Request: Rewrite the stretch of the listing from the line containing "Viewport: 453px width, 185px" through the end of the listing as a Markdown table with the columns No. and Line, giving each nonblank line its own numbered row. Leave the pictures out of the table.
-------- Material provided --------
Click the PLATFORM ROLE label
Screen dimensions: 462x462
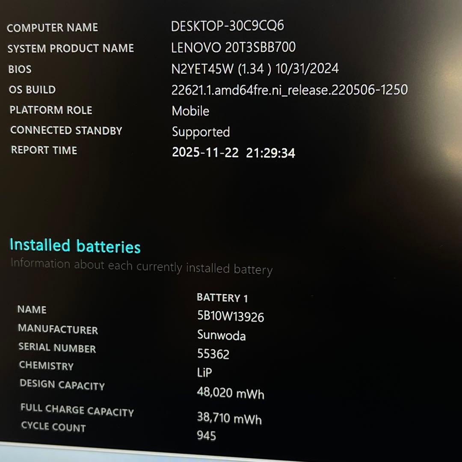click(50, 110)
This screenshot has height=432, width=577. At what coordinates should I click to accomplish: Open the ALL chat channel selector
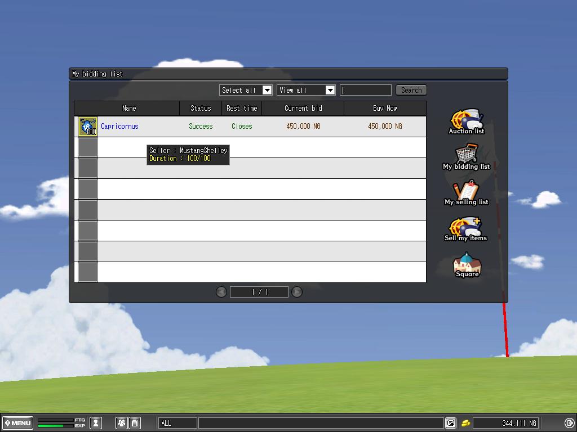(178, 423)
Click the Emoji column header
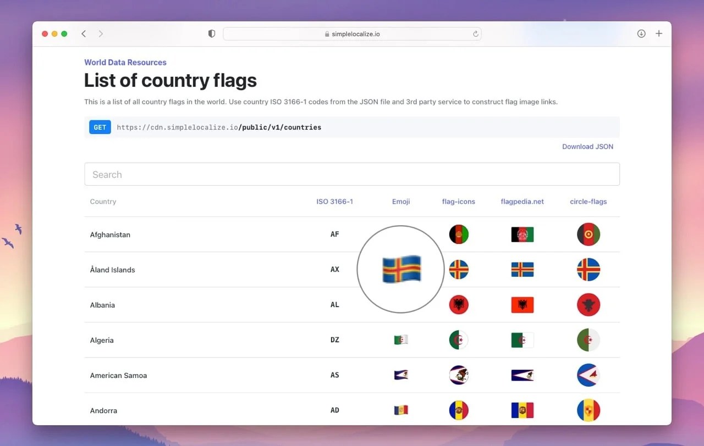The width and height of the screenshot is (704, 446). coord(400,202)
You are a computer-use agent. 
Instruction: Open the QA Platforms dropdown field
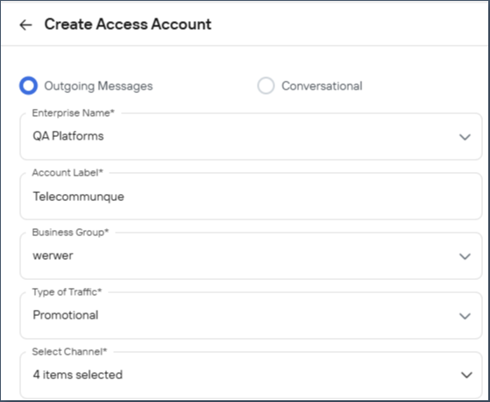251,136
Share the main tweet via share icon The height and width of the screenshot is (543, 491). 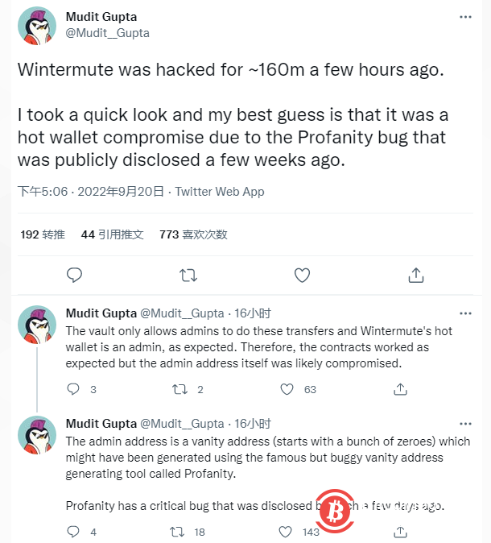tap(415, 275)
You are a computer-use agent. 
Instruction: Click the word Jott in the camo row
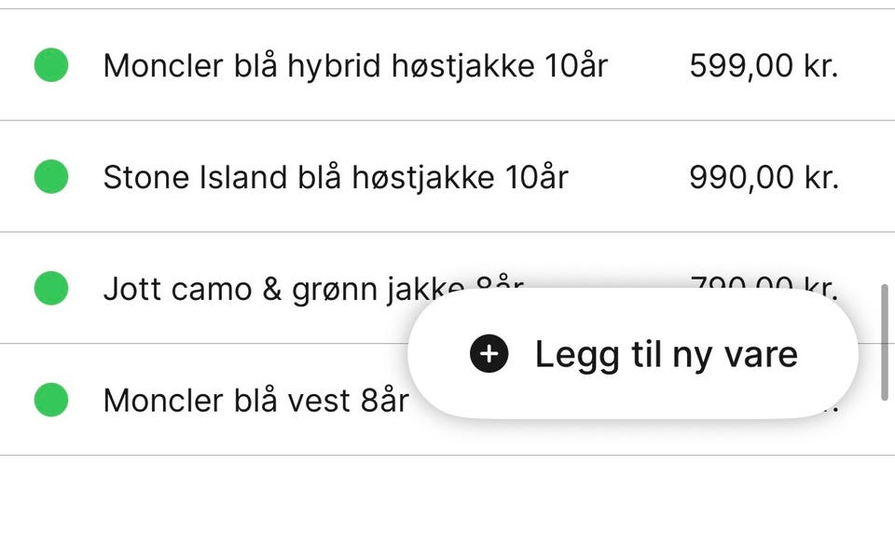[x=132, y=289]
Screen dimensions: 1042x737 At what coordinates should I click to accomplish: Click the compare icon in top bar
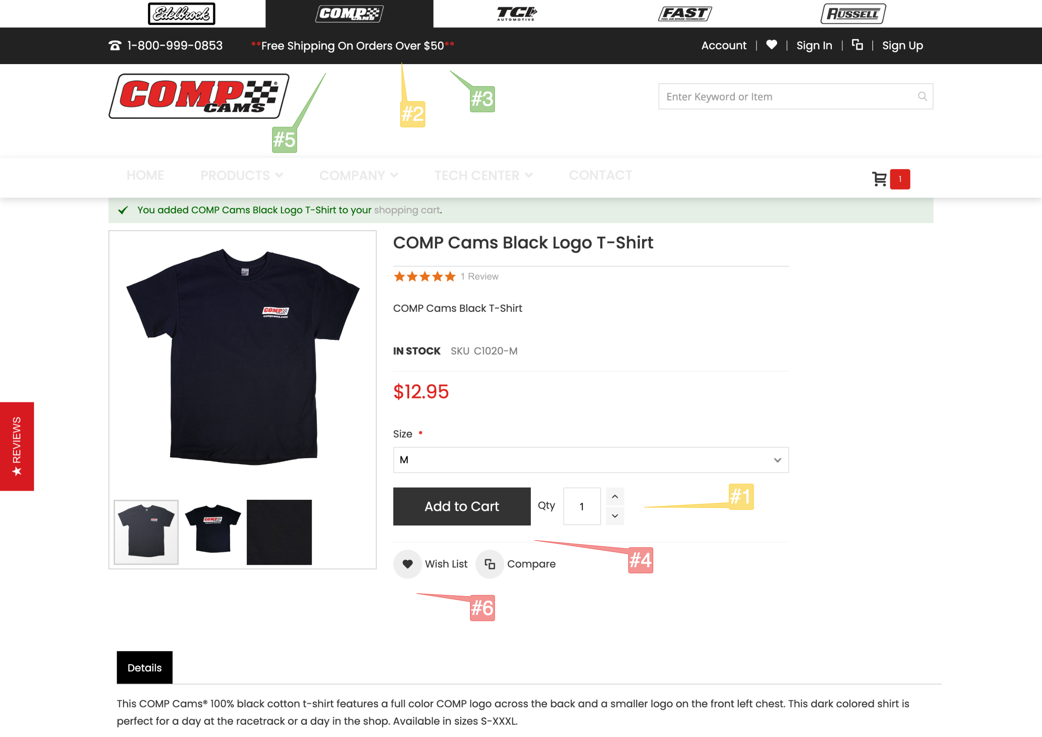coord(857,45)
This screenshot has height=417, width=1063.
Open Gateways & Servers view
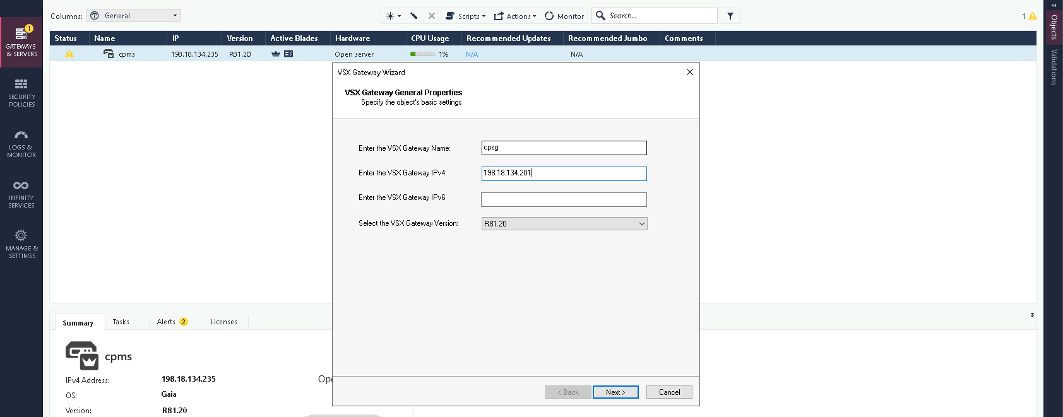21,42
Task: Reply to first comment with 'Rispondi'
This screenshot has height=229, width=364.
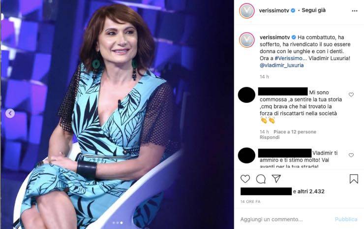Action: pos(269,137)
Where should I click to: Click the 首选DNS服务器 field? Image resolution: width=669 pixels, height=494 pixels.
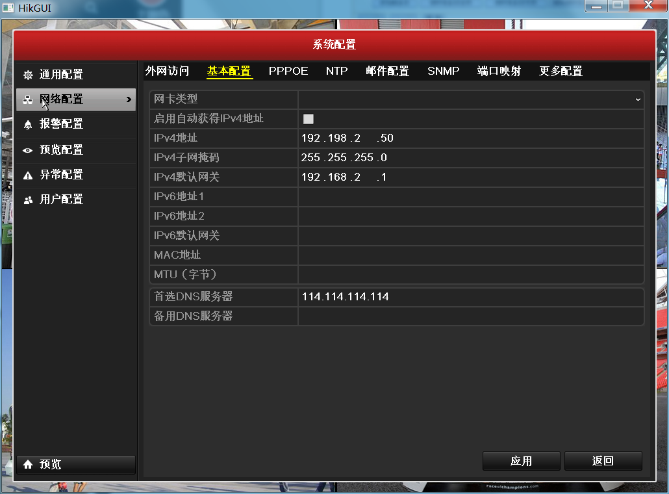390,296
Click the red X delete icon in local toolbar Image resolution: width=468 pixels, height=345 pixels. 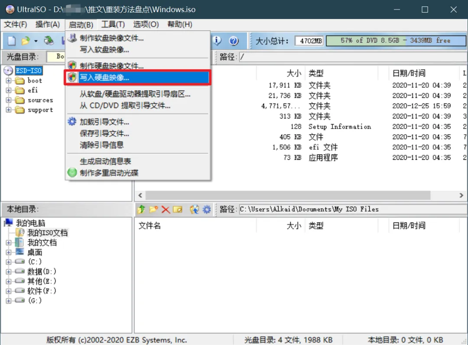[166, 209]
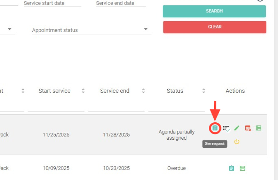Screen dimensions: 278x180
Task: Sort by Service end column
Action: [x=143, y=91]
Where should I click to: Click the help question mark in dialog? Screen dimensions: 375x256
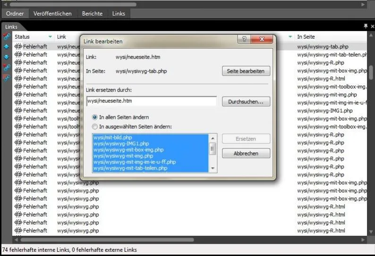pos(244,39)
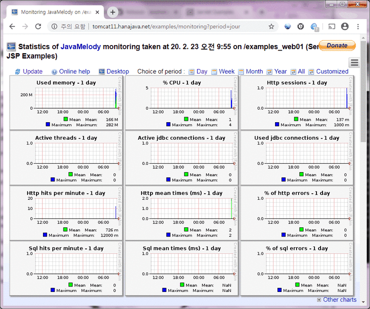The height and width of the screenshot is (309, 370).
Task: Choose the Year period
Action: coord(281,72)
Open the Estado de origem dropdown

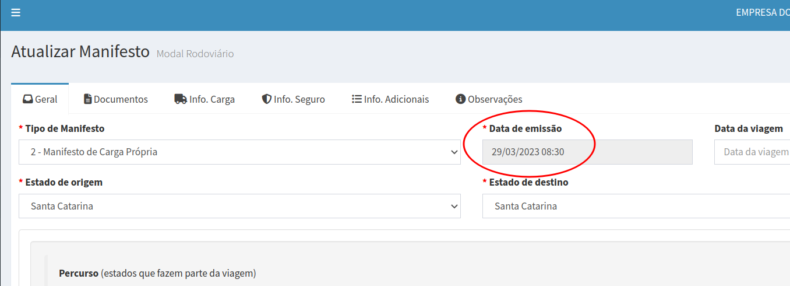(x=239, y=206)
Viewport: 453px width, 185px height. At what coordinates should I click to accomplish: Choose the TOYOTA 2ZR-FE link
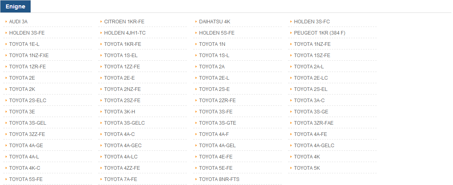tap(217, 101)
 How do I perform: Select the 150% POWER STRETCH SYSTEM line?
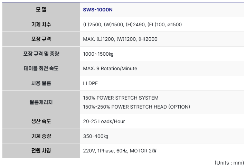[121, 98]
--------
Worked solution:
| No. | Line |
|---|---|
| 1 | Viewport: 453px width, 185px height. At what coordinates should I click to accomplish: Choose the TOYOTA 2ZR-FE link |
| 2 | tap(217, 101) |
| 3 |  How do I perform: Select the 150% POWER STRETCH SYSTEM line? |
| 4 | [121, 98] |